The eurozone faces another full year of recession in 2013 with unemployment likely to surge above the 20-million mark and French and Spanish state spending badly overshooting targets, the EU said on Friday.
Economic output across the 17-state currency area is set to shrink by 0.3% this year after a 0.6% contraction last year, the European Commission said.
That means that millions more people are likely to lose their jobs, with already record unemployment expected to rise markedly right into 2014.
The EU's winter economic forecast said there would not be a return to growth for the debt-laden monetary union - home to about 340 million people - until 2014, when growth would return at a rate of 1.4% from this low base.
As a result, the unemployment rate would hit 12.2% for 2013 after 11.4% last year - which left the number of people unemployed already at nearly 19 million.
Much of the attention was on France where the public deficit is set to be worse than expected in 2013 and 2014, veering up to 3.7% of output this year and 3.9% next year.
France, with the eurozone's second-biggest economy, was due this year to get back within the European Union's deficit ceiling of 3% of output, and had been expected to show a deficit of 3.5% of gross domestic product.
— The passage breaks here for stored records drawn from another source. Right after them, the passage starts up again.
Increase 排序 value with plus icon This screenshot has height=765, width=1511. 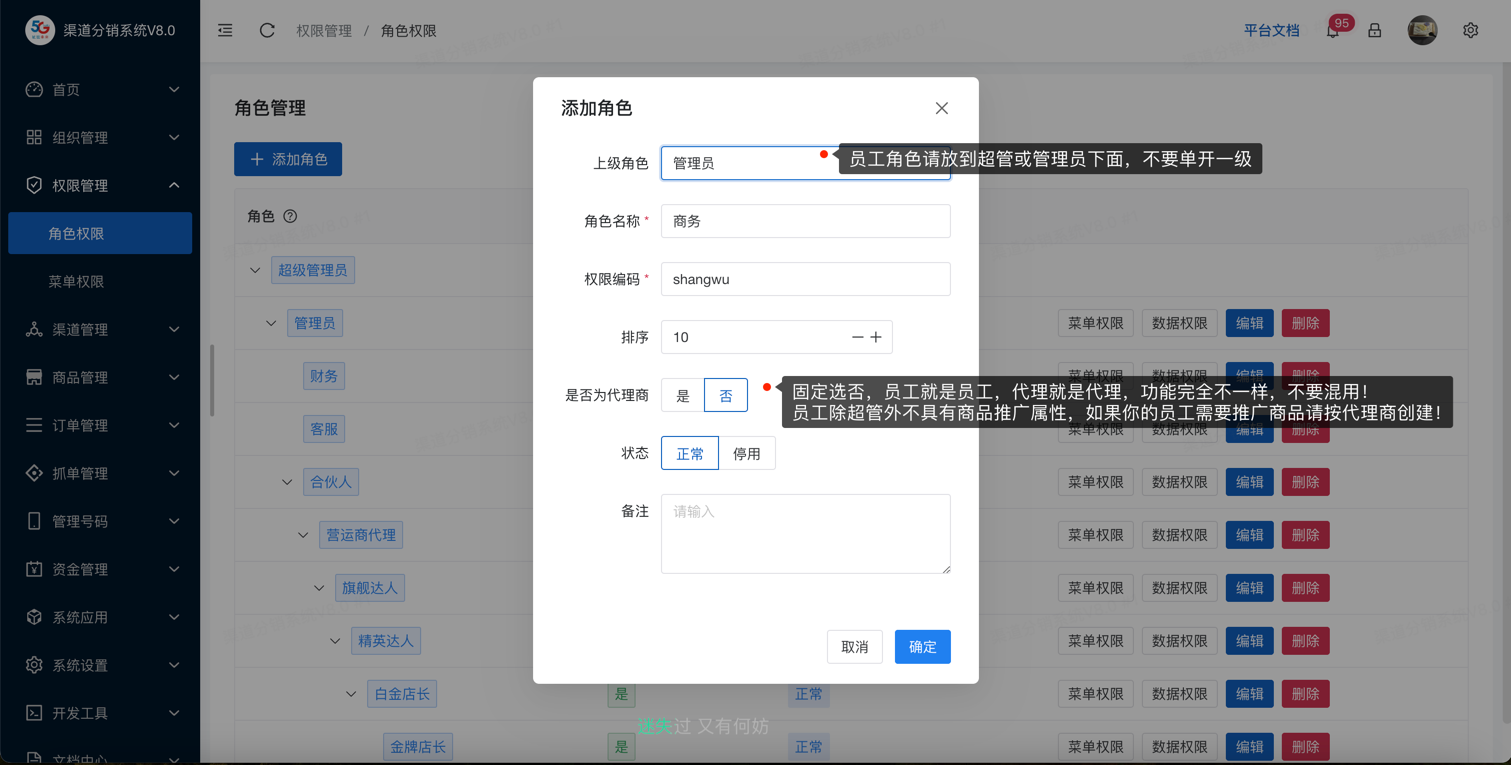(x=876, y=338)
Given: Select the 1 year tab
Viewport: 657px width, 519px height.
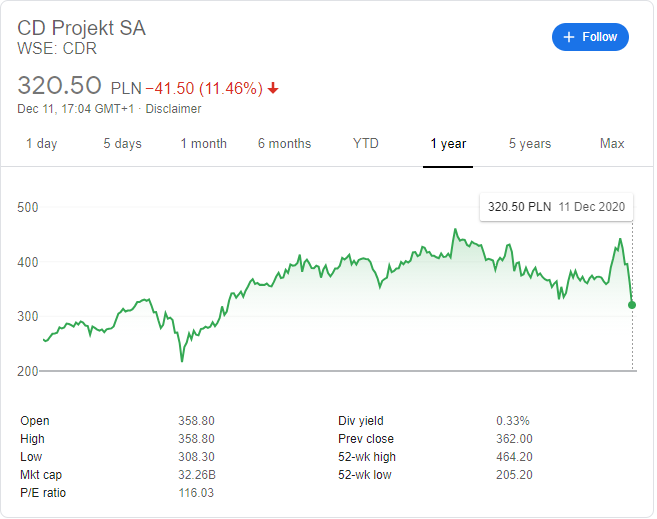Looking at the screenshot, I should coord(448,144).
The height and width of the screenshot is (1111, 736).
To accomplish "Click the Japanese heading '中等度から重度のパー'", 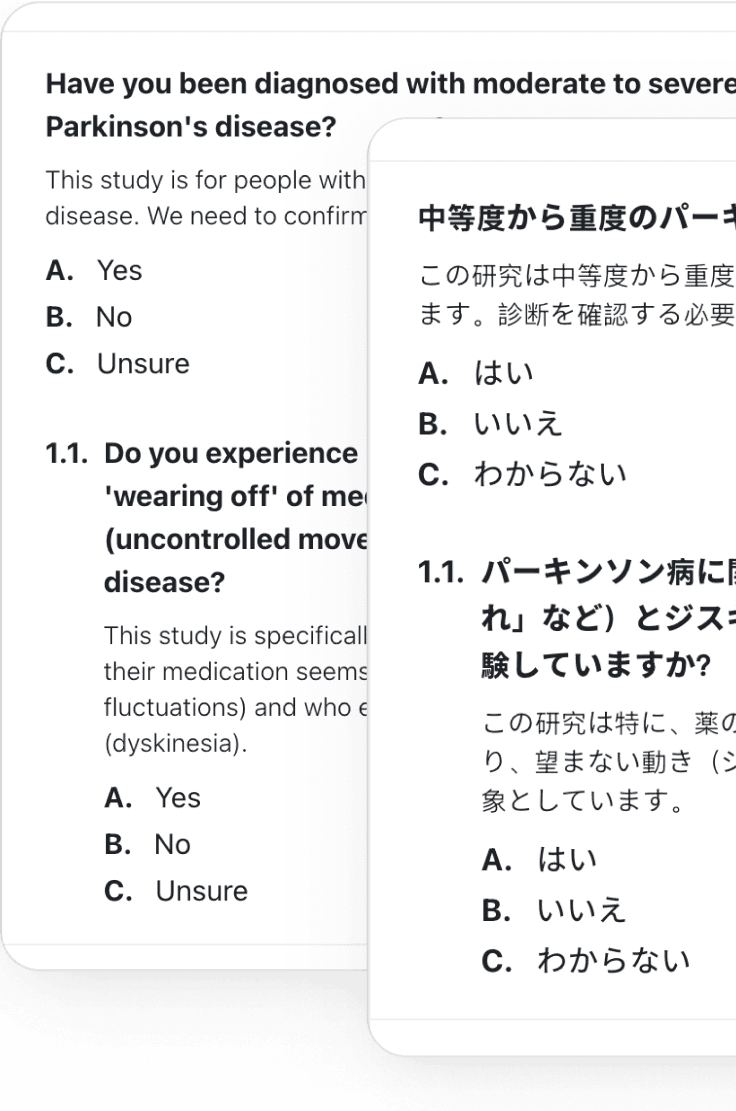I will (x=575, y=221).
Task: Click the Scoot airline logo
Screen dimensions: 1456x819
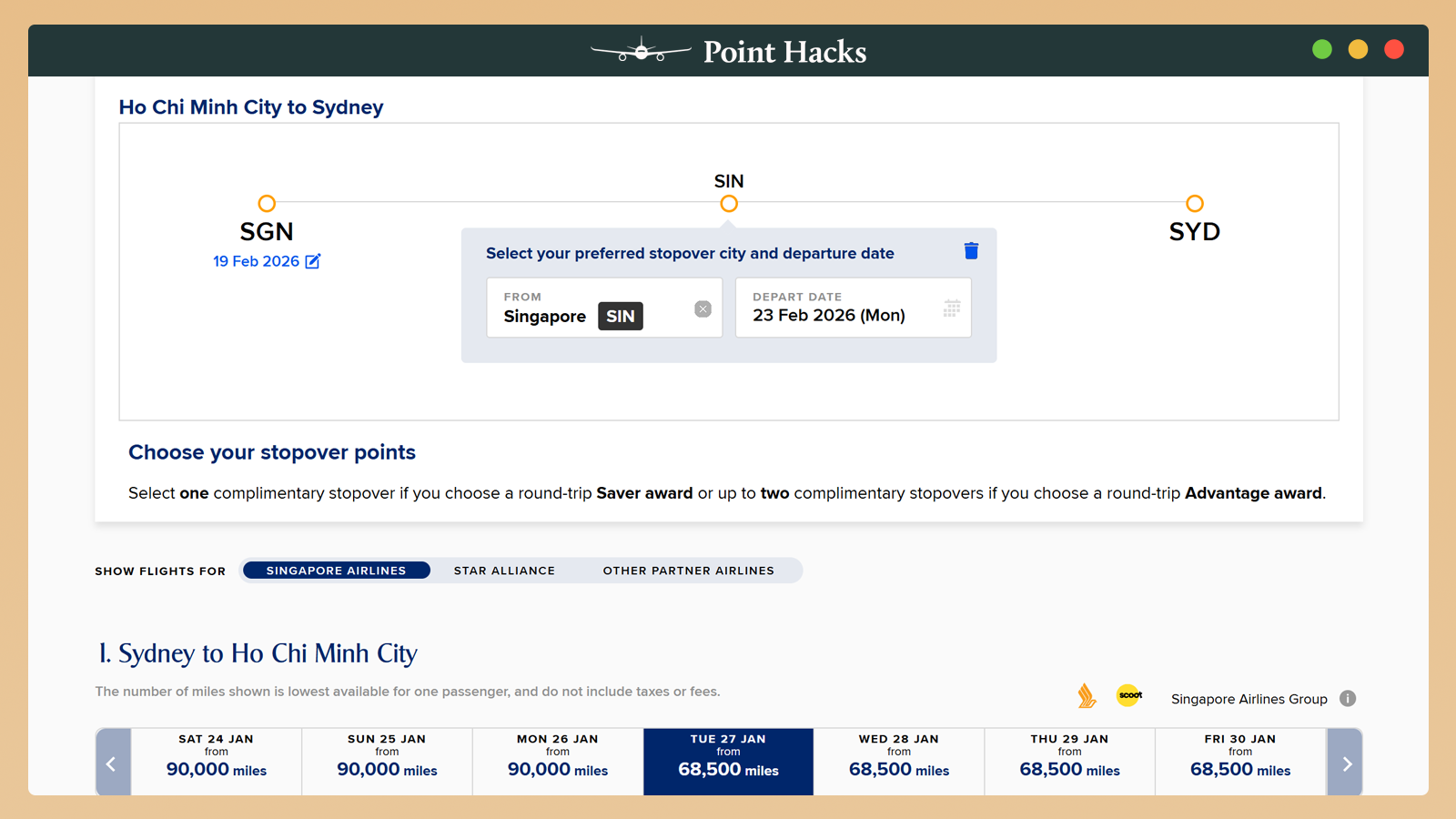Action: (x=1129, y=695)
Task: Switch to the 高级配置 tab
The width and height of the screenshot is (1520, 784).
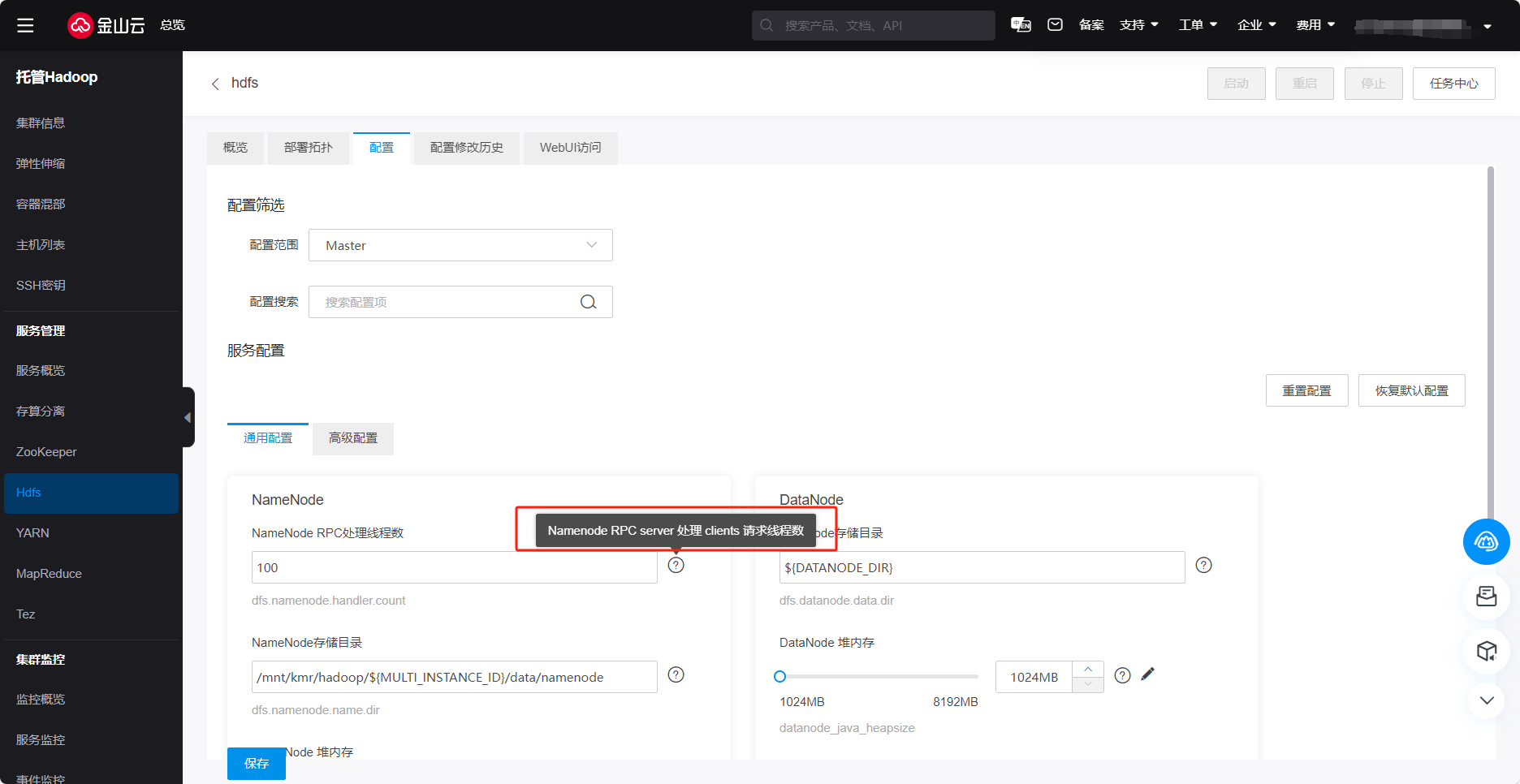Action: pyautogui.click(x=353, y=438)
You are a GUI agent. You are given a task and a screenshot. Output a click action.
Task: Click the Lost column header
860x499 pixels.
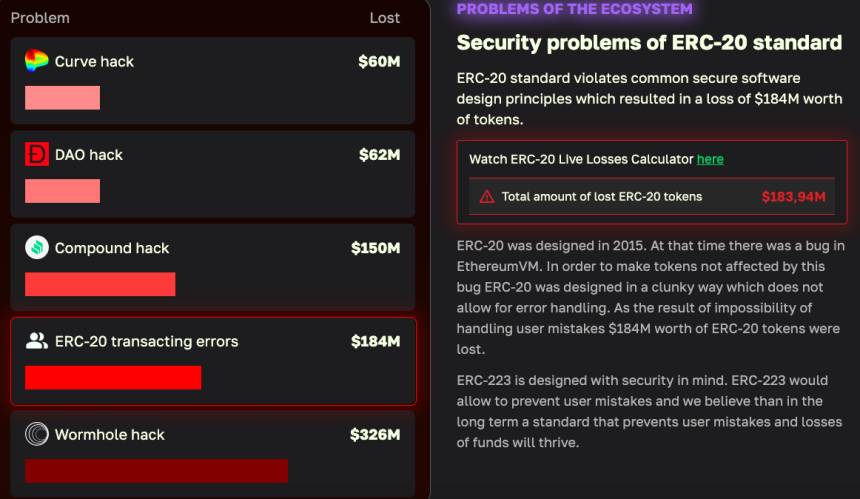384,18
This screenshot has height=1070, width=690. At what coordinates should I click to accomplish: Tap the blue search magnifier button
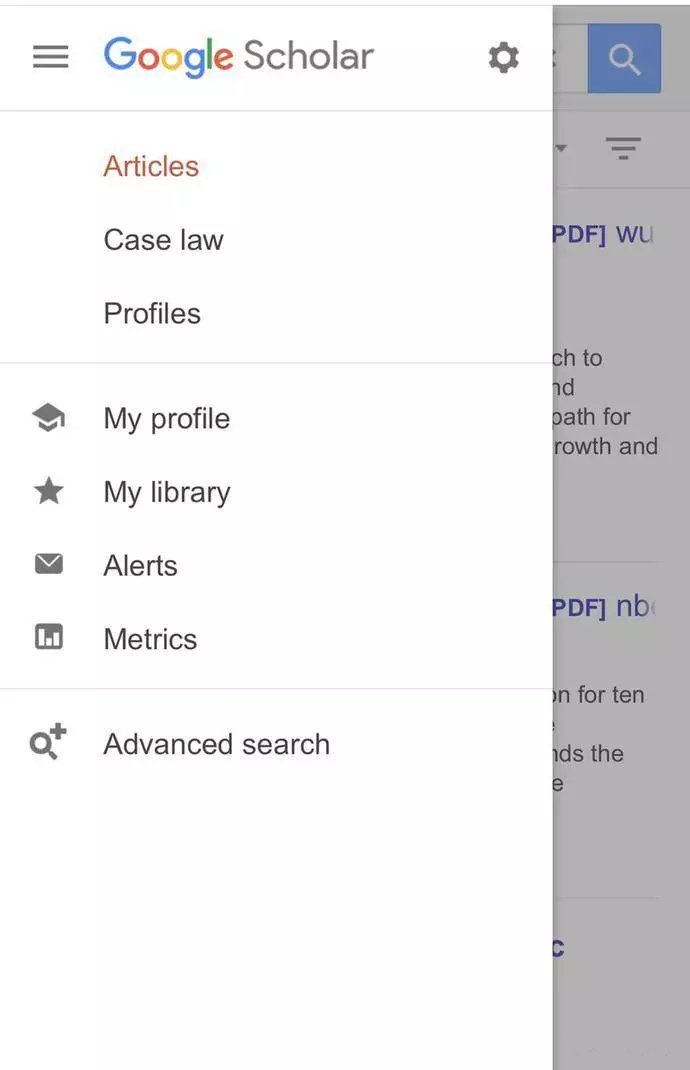point(624,59)
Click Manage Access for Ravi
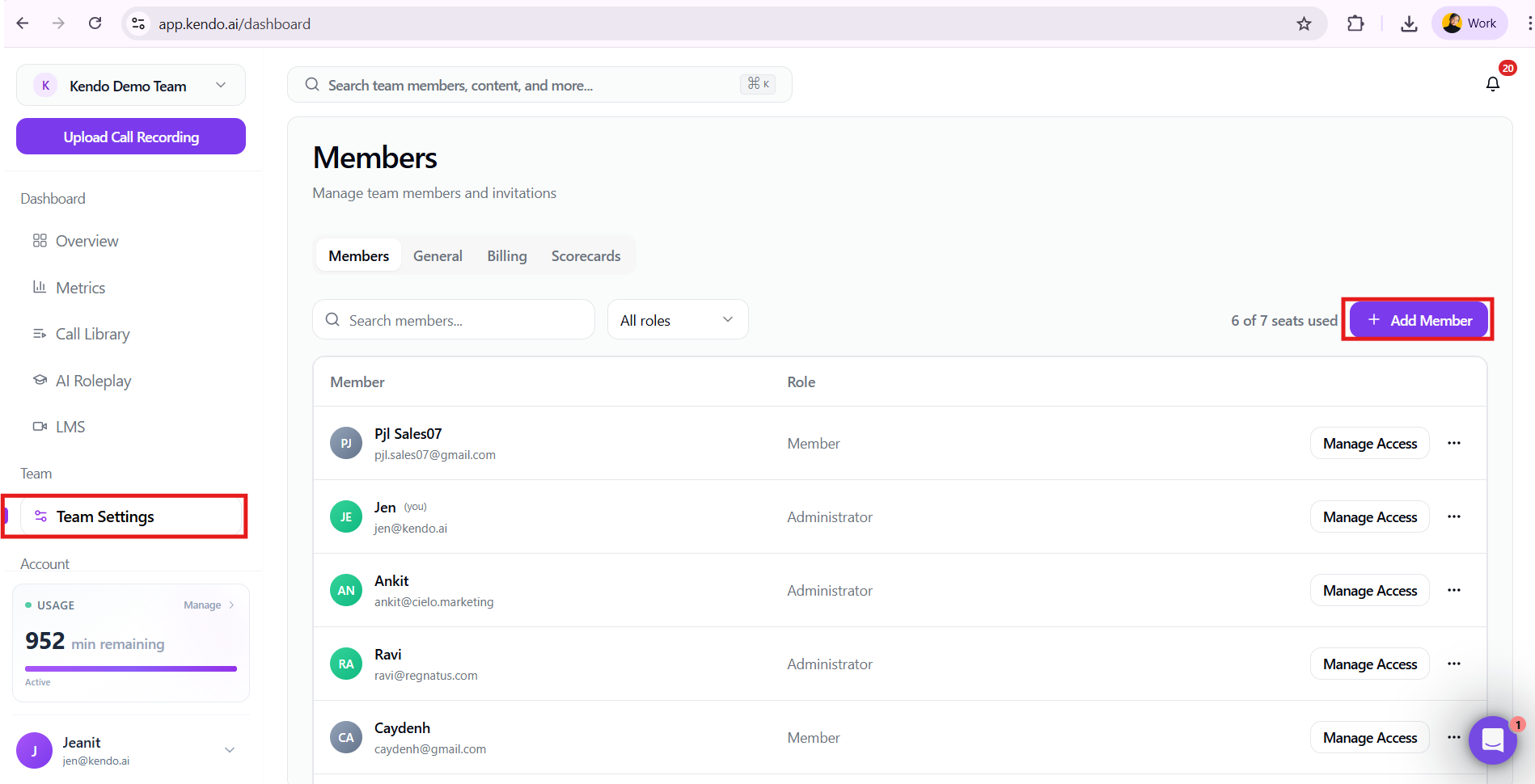 (1369, 664)

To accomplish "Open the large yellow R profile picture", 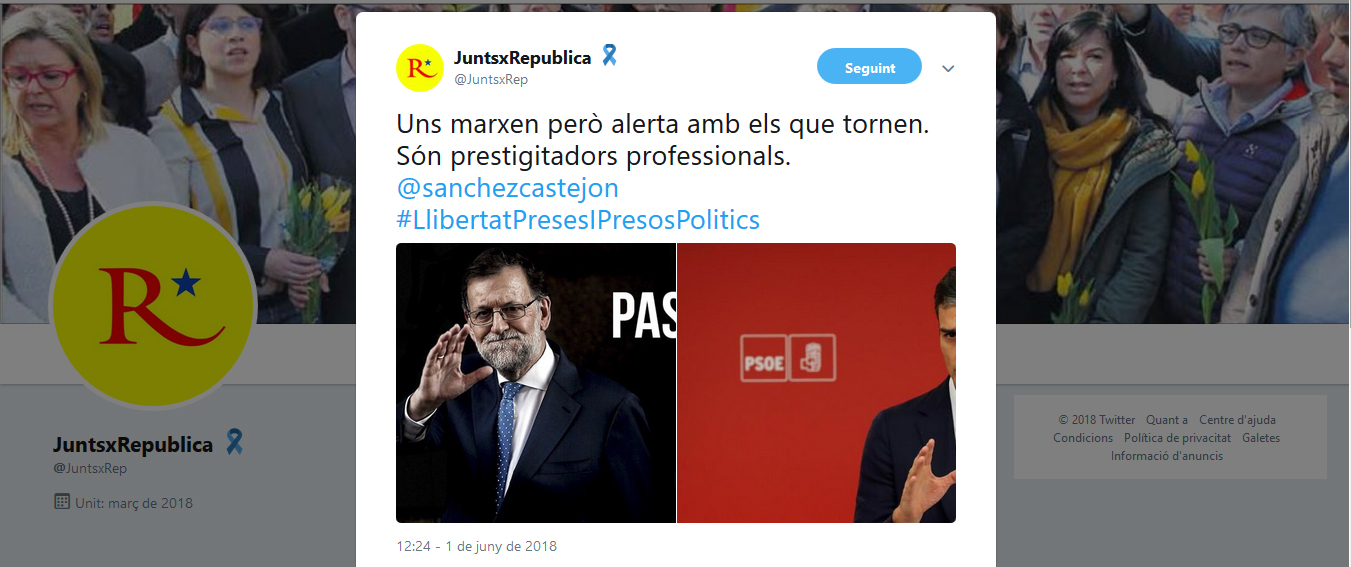I will [153, 305].
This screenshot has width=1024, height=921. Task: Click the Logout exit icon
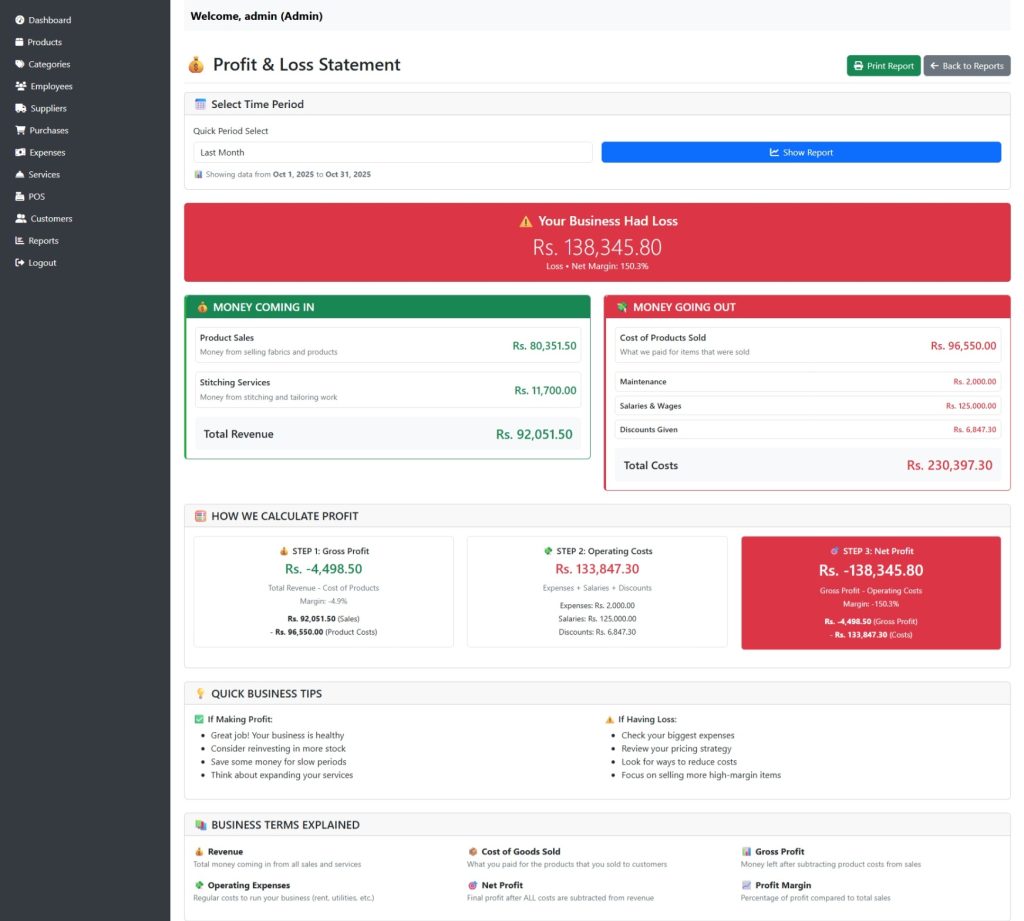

The gap leaves socialist president Francois Hollande looking for special leeway from Brussels.
Spain's public deficit meanwhile exploded to 10.2% of output in 2012, the commission said two days after prime minister Mariano Rajoy said it had fallen below 7% of GDP.
The figure for 2014 in the EU's latest economic forecasts would be 7.2%, Brussels also said - although these figures may pre-date those of Rajoy, who said Madrid had avoided an economic "shipwreck" last year.
"We must stay the course of reform and avoid any loss of momentum," EU Economy and Euro commissioner Olli Rehn told a press conference, arguing that the drag on growth and uptick on joblessness was a natural consequence of "the ongoing rebalancing of the European economy".
Across the full, 27-state EU, which also includes Britain and Poland, growth is expected to be 0.1% this year and 1.6% next year, with the non-eurozone part doing better on unemployment too.